Nielsen: Consumer Confidence Climbs

During the second quarter, consumer confidence globally climbed a point, to the highest it has been since the first quarter seven years ago. The confidence, however, doesn’t appear to be playing into payments players’ favor, however. Visa, for example, says its numbers don’t show yet show acceleration in global economic growth.

Consumer confidence globally in the second quarter increased one index point to 97, marking the highest level since the first quarter of 2007, the latest Nielsen findings show. This forward momentum comes after a stagnant 2013, when confidence was stuck at 94 for three out of four quarters, the research company said.

Nielsen’s consumer confidence index measures perceptions of local job prospects, personal finances and immediate spending intentions. Consumer confidence levels above and below a baseline of 100 indicate degrees of optimism and pessimism, respectively.

The problem is that different indexes look for different elements and that different consumers change their minds based on a wide range of factors. In short, Nielsen reports higher consumer happiness at the same time that NBC News and Wall Street Journal finds the opposite.

Then there are the questions of to what degree do these hard-to-quantify consumer mood swings truly impact payment players? MasterCard is reporting some very happy stats, as are other card brands.

What Nielsen found, though, is positively upbeat.

Compared with the previous quarter, regionally North America (103) and Europe (77) reported consumer confidence increases of three and two points, respectively, Confidence was highest in the Asia-Pacific region, which held steady from the first quarter with a score of 106. Confidence declined in the Latin America (90) and Middle East/Africa regions (93), dropping three points and one point, respectively, Nielsen’s data show.

In the world’s biggest economies, consumer confidence increased six points in the U.S. (104), remained flat in China (111), declined eight points in Japan (73), declined three points in Germany (96), increased one point in France and increased three points in the U.K from the first quarter, Nielsen said.

“Buoyant increases across confidence metrics in North America and steady gains within parts of Europe strike a positive note with regard to economic recovery in mature markets,” Venkatesh Bala, chief economist at The Cambridge Group, a part of Nielsen, said in reporting the findings. “The key to continued sustained economic expansion, however, will be further strengthening of the job market, which is vital for increased consumer spending.”

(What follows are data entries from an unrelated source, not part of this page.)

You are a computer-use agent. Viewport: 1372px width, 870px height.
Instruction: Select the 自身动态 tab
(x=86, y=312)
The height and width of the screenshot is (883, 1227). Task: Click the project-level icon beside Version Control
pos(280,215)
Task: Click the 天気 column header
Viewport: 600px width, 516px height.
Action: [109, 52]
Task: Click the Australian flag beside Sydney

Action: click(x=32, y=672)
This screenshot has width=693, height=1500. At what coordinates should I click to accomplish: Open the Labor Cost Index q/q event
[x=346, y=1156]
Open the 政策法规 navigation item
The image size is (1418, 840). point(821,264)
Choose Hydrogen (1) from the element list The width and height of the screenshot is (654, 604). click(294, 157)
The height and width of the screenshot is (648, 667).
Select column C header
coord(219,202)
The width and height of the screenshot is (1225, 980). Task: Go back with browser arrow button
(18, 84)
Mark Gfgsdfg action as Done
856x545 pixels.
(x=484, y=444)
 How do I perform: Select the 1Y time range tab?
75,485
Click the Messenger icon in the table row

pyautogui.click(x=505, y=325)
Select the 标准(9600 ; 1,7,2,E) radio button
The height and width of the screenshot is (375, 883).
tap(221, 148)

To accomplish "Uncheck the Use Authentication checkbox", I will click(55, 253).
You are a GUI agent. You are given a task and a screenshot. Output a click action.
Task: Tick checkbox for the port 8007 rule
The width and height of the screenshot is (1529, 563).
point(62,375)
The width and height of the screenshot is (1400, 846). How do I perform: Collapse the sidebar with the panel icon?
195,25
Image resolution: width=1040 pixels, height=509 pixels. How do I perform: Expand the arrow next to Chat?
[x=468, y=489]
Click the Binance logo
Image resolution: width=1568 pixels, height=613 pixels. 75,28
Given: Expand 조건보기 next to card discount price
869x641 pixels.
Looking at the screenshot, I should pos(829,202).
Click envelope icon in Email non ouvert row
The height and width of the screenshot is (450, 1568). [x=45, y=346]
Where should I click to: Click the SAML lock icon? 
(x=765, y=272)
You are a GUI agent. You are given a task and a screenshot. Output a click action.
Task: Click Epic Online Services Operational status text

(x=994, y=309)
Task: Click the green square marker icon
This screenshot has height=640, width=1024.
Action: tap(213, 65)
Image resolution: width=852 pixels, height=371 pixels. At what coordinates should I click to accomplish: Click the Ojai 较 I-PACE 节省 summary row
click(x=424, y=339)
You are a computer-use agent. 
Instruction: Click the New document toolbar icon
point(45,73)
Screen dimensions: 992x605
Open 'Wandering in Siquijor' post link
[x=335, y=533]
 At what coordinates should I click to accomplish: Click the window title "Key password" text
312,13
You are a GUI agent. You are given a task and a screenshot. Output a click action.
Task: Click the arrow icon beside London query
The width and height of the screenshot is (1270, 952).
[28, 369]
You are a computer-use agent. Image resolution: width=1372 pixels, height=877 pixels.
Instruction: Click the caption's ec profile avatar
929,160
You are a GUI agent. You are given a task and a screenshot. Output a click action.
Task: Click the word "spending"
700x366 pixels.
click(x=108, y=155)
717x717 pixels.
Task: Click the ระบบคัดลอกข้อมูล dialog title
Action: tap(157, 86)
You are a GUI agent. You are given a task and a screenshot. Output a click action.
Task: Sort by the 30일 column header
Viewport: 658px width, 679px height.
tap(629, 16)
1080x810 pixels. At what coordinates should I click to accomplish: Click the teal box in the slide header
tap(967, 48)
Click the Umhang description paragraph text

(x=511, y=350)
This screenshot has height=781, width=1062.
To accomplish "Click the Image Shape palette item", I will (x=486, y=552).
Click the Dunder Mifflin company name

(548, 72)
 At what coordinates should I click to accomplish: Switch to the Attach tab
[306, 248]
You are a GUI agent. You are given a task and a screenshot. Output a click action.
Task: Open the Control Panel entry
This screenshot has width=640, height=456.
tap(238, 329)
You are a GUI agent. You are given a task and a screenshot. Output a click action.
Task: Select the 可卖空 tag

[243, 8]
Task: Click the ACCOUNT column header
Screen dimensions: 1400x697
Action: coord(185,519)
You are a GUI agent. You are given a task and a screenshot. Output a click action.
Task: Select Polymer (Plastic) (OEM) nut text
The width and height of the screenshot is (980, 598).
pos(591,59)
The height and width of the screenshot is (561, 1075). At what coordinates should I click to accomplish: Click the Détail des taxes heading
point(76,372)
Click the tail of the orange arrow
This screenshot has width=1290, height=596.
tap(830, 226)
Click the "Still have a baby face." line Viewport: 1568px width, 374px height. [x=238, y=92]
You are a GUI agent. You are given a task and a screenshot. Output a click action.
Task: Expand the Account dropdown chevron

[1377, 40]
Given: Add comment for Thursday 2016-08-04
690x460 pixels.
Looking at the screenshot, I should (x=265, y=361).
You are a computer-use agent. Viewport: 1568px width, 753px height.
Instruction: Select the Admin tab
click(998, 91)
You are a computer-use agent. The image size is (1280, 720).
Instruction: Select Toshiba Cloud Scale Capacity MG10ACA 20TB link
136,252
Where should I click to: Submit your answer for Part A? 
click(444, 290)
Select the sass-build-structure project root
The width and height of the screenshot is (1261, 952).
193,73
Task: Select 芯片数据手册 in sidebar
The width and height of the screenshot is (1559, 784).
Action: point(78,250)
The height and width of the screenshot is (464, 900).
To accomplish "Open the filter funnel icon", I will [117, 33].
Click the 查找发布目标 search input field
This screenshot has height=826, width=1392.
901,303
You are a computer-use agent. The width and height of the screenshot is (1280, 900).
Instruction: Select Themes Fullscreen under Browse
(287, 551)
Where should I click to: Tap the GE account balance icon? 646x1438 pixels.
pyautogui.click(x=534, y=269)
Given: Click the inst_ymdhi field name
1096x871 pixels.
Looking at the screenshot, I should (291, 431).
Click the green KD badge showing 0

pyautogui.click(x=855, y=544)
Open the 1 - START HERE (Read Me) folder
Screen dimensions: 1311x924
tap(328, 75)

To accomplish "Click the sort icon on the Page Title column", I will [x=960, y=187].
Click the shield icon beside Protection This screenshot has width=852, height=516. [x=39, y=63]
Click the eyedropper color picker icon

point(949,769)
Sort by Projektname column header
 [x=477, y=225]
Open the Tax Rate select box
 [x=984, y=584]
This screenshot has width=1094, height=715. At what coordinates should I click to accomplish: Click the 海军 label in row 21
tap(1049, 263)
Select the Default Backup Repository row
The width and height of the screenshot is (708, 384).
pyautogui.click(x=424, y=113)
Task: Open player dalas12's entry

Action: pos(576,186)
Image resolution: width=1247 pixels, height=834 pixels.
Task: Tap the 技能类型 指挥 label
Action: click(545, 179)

While Nielson’s consumer-confidence survey showed various positives globally, Byron Pollitt, Visa chief financial officer, noted during last week’s fiscal third quarter earnings call that he expects U.S. and international payment volume growth to remain healthy, but Visa has not yet seen acceleration in global economic growth.

“Cross-border transactions appear to be troughing in the 6 percent to 7 percent growth range on a constant dollar basis,” he said. “As perspective, we know that these growth rates can recover significantly without notice and that the notable declines in Latin American growth rates lap in January of 2015 and the market decline, related to the Russian-Ukraine crisis, will lap in March. Everything else equal, once these events anniversary, the pick up in cross-border growth could be in the 2 to 3 percentage point range.”